Iowa State urges late-spring nitrate testing as residual soil nitrogen runs high and variable

Iowa State University is urging corn growers to run the Late Spring Nitrate Test (LSNT) before sidedressing this season, after statewide soil sampling found residual nitrogen levels running high and unusually variable from field to field — a combination that could let many farmers cut nitrogen rates and costs.
Sampling by the Iowa Nitrogen Initiative found that in the top two feet of soil, fields that had received no fertilizer carried a median 28 lbs of nitrogen per acre, most of it available to this year’s crop, the university’s extension agronomists said in a May 29 advisory. Median LSNT readings were 4 ppm, ranging from 0 ppm at the 25th percentile to 10 ppm at the 75th, with the top quartile testing 11–25 ppm.
That spread has real cost implications. Across the middle half of fields, the variation alone implies in-season nitrogen rates can be cut by more than a third — roughly 55 lbs N per acre — in higher-testing fields versus lower-testing ones, with larger savings in the top quartile.

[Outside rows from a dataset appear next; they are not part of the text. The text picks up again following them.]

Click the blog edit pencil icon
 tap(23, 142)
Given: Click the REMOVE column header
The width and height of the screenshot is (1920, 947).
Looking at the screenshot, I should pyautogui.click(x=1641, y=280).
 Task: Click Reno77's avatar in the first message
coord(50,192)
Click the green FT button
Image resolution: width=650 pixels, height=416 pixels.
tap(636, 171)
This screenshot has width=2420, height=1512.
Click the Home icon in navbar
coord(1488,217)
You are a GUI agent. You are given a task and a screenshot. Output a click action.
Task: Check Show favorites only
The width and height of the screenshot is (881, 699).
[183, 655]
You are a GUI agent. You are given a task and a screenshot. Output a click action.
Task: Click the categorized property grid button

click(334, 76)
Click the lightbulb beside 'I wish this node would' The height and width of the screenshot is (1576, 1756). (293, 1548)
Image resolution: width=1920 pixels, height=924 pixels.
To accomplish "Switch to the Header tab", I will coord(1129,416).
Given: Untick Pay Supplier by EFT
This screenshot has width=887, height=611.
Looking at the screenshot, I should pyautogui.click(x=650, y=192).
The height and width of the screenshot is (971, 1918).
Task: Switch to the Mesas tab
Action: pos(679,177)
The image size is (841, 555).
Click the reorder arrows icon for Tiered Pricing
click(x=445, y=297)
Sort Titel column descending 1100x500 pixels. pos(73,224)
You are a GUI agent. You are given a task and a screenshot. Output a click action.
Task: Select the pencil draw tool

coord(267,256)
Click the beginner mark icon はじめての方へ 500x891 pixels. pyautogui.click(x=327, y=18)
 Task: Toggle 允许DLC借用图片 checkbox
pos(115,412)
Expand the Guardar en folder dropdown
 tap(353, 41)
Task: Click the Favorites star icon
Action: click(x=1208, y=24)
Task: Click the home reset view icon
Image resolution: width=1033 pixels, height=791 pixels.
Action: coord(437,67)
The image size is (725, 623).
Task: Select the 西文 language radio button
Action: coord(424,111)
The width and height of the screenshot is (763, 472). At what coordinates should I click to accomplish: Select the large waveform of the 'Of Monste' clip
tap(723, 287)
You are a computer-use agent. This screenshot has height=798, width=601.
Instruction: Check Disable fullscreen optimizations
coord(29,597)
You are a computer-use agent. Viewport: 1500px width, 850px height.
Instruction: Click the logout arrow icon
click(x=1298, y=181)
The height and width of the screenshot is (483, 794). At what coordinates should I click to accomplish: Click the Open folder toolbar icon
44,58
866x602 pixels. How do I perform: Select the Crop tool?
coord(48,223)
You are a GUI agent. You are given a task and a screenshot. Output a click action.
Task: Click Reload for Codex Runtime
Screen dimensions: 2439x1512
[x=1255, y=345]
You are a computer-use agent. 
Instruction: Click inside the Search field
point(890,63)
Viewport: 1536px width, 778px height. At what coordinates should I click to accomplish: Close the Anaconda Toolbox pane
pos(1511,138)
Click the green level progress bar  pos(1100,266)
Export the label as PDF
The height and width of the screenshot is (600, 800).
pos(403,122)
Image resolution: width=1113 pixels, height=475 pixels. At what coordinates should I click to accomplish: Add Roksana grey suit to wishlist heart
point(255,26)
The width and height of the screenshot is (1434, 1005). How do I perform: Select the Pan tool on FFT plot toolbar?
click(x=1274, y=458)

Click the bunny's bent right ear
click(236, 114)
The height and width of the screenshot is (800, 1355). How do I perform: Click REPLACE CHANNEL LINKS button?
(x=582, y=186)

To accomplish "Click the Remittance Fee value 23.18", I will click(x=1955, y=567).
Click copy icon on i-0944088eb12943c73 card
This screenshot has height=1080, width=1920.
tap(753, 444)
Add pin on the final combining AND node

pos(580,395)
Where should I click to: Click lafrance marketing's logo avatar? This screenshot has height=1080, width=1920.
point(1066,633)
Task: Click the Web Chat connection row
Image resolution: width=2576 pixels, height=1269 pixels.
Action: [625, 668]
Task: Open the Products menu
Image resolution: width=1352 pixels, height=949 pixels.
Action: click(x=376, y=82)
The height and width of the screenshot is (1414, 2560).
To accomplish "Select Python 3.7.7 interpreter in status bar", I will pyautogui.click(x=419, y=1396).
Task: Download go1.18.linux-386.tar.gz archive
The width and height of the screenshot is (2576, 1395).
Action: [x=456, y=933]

The advisory noted that the figures likely understate nitrate that will be available by sidedress timing, as warming soils drive further nitrogen mineralization. Above-average spring rainfall can also push nitrate into the second foot of soil, where it is not captured by the test but remains available to the crop.
With nitrogen input costs still elevated, the guidance underscores soil testing as a low-cost lever for trimming fertilizer spend without sacrificing yield. Iowa State pointed growers to its LSNT decision tool and the Iowa Nitrogen Initiative’s N-FACT model to tailor rates ahead of sidedressing.